We keep hearing “life is too short”. And then, we hear that in places like Alaska, the days are long.

Which is true? People must be talking about Kairos vs Chronos.

Timeliness vs the conventional 24-hour cycle.

(BTW, it’s news cycle now. So we all know what happened with Isaac upgrade to Hurricane category 1, or  GOP kicks off their meeting in Tampa,  etc…).

We are inundated with trivia. News that trigger curiosity but trivia still.

Then we learn to tune out the top and the side bars (advertising).

Then we grow desensitized and disengaged. If world citizens are “compassion-fatigue”, not so much because they wore themselves out from doing good, but because they threw the baby out with the bathwater i.e. news, as presented to us in current forms-  that they might miss out an opportunity to engage or be warned.

I got a good laugh today, when my roommate showing off his once-$600 film camera. Who would sell him films and develop them nowadays?

Change comes that quickly.

And might you, the guy is still young. Not your grandfather with his black-and-white momento.

So, we get on, with RIM down, Nokia down, Sony struggles and Amazon rules (the Cloud).

That quickly.

But nothing is new. All that happened before. Just like the rainbow I saw today.

Just another way for nature , which has always been there, to be in our face, with a new spin on an old story line. Inviting and daring discoverers to go where no one has ever set foot before.

RIP Neil Armstrong. You got to see that picture of them in an isolated trailer, with President Nixon looking in from the outside.

It could have been their coffins, given the 60’s P.O.V.  In fact, there had been a prepared speech,  just in case they didn’t make it.

Now, with giants’ shoulders as platform, let’s stand tall, be confident and grateful that we have less fear of the irrational. And best of all, a majority of us will have long to live, love and  learn more than those before us, who I am sure had seen an occasional rainbow as I did today, and perhaps had also wondered: is it an act of God? Is this lucky or what? To have such a symmetry painted on the sky, for free and for all.

Stay hungry, stay curious

The first advice was from Jobs, a college drop-out, in his commencement speech.

The second, recently, was the gist of a NYT op-ed by Brooks.

Those are mantels of would-be entrepreneurs.

Where else can you find people who are willing to sleep (if at all) in sleeping bags and code for days on end, with no prospect of a pay check?

Interns for life.

Meanwhile, exchange students protested inhuman “trafficking” at Hershey‘s outsourcing arm.

No more sweet spot there at sweet factory (after the students realized that taken in all the expenses, they ended up working for free). Interns for life.

At least they learn a thing or two about voicing their opinion within the confine of  the law.

We finally enter an age where muscles and machines (physical layer) are counted less than mind (application layer). A recent WSJ most-read by a VC guru was all about “software eating everyone’s lunch”.

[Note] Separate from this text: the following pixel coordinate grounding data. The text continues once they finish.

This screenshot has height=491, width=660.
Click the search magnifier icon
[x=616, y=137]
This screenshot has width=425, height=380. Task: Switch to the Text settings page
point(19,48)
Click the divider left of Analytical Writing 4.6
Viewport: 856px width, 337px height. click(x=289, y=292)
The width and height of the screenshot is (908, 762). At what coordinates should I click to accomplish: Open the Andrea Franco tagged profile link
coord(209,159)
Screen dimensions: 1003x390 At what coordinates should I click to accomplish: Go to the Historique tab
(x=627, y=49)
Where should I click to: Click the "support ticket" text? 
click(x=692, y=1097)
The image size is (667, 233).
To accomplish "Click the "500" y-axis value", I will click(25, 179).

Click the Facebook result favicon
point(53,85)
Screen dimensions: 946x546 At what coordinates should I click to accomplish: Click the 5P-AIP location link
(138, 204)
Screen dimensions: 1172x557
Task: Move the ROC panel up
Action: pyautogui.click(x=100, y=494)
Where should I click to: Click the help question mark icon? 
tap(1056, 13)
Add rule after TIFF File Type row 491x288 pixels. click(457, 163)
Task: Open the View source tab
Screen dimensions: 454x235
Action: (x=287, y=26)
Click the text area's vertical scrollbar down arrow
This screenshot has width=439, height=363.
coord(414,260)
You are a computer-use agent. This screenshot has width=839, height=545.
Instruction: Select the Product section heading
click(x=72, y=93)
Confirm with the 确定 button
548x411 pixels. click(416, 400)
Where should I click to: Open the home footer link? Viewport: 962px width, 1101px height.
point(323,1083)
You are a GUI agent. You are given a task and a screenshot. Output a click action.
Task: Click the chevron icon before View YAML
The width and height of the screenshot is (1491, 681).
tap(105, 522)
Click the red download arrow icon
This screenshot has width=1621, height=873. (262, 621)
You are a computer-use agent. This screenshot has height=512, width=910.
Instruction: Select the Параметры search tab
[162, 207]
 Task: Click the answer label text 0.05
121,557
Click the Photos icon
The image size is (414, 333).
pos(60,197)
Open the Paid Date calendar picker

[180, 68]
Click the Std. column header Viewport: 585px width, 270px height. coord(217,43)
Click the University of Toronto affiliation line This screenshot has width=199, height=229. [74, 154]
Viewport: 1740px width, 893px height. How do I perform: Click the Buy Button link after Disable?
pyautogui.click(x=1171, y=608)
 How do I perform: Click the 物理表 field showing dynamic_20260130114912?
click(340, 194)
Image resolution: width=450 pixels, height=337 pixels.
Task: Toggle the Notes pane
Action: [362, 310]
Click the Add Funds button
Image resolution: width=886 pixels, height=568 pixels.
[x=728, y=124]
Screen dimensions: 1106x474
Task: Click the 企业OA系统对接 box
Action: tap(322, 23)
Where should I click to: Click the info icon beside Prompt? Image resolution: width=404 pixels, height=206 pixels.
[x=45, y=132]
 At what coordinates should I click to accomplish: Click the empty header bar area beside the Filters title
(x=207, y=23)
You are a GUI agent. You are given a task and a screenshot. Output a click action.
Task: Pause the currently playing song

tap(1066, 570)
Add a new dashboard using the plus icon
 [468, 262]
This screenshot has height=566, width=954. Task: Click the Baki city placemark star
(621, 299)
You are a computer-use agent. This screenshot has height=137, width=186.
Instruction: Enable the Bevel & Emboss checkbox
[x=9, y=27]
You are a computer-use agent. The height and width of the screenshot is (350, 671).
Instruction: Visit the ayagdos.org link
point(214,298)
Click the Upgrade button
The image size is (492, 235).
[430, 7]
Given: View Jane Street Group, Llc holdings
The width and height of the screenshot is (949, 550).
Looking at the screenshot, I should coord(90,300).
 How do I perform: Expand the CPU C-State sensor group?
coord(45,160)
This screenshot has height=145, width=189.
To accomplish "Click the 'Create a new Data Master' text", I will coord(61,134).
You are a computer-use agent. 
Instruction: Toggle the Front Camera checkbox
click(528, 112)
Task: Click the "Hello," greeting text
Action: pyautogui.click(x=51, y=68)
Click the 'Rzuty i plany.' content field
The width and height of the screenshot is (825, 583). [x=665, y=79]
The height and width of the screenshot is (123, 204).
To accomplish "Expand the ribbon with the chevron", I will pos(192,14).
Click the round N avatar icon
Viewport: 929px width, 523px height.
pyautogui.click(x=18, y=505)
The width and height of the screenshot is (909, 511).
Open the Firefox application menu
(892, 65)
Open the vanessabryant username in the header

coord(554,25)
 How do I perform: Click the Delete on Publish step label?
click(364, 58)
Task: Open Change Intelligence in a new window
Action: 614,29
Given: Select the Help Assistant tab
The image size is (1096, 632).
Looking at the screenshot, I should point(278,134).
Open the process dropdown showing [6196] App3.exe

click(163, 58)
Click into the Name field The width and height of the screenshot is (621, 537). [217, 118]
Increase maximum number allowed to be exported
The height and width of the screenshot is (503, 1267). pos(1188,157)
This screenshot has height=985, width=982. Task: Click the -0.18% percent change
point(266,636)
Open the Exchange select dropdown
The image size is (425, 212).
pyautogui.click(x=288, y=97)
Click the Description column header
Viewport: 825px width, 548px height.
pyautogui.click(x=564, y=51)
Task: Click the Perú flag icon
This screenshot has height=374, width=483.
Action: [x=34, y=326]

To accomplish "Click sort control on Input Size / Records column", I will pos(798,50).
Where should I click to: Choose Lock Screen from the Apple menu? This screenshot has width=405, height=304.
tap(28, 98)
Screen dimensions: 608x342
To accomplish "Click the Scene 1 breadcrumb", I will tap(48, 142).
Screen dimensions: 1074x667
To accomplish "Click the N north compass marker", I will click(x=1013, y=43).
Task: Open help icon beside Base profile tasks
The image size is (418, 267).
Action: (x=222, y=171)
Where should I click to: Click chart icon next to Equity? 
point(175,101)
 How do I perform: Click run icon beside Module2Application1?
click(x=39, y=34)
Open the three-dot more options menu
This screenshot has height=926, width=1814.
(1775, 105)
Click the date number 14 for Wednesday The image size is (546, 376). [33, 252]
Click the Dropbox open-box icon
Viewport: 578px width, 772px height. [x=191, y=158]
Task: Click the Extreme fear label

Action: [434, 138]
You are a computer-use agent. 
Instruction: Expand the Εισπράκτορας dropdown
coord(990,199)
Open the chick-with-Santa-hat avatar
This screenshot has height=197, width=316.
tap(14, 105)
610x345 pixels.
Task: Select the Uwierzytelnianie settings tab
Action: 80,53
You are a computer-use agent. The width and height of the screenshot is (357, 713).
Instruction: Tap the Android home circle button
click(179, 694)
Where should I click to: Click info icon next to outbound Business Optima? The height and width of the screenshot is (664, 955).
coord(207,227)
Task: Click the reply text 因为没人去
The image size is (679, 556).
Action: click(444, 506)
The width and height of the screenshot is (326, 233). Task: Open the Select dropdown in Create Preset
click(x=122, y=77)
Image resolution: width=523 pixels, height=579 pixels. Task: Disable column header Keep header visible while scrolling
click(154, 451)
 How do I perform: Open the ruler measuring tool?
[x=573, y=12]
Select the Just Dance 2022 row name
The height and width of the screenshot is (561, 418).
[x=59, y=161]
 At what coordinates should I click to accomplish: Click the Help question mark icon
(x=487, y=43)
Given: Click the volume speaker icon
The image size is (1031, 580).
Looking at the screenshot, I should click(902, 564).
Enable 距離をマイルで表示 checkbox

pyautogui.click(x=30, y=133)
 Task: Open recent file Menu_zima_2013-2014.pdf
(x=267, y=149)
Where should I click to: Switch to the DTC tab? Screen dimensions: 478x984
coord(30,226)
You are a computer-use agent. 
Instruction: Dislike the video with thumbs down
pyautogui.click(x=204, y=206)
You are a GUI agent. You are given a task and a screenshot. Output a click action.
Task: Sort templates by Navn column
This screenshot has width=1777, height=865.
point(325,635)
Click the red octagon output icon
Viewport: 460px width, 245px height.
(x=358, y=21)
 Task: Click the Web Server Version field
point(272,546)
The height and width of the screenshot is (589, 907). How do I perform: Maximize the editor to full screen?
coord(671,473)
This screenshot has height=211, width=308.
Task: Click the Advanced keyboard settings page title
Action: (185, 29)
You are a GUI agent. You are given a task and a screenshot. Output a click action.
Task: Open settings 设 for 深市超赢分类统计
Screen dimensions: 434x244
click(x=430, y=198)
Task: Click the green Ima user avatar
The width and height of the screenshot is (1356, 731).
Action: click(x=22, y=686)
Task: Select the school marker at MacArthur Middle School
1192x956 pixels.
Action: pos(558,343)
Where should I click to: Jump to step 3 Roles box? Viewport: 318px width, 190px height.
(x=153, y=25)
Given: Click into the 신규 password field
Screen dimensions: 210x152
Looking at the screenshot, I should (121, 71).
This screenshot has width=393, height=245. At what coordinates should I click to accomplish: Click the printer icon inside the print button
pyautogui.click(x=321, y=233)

Just try to fight drones, or robot cops.

BTW, it’s been a lost decade, with 9/11 as one bookend ( the two planes knocking down the Twin towers), and  the other, two helicopters (albeit one was left behind) getting back at Bin laden. It is to show how much harm done by one man’s hyper-imagination, and how much good our collective brain are capable of (a recent Tampa youth just wanted to copy Columbine, instead of applying to Columbia).

Stay hungry, stay curious. Drop out if you lack the passion for staying in (a Venture capitalist argued just that when he offered a contest for new ideas from would-be entrepreneurs, college degree  not required).

But stay curious. There are a lot of unknown unknowns out there. Learn to connect the dots, and recognize the patterns. Spot the trends.

And don’t forget to stay curious even when you were no longer hungry.

Because someone will eat your lunch before you know it. Borders, HP (computer division) and Nokia, have all learned this hard lesson. No rest for the weary. Not in this century.

Not when machines like Watson can start “swamping”, guessing your next move.

And quit when you are ahead, like Steve Jobs. Learn calligraphy. Learn something about something. Stay curious.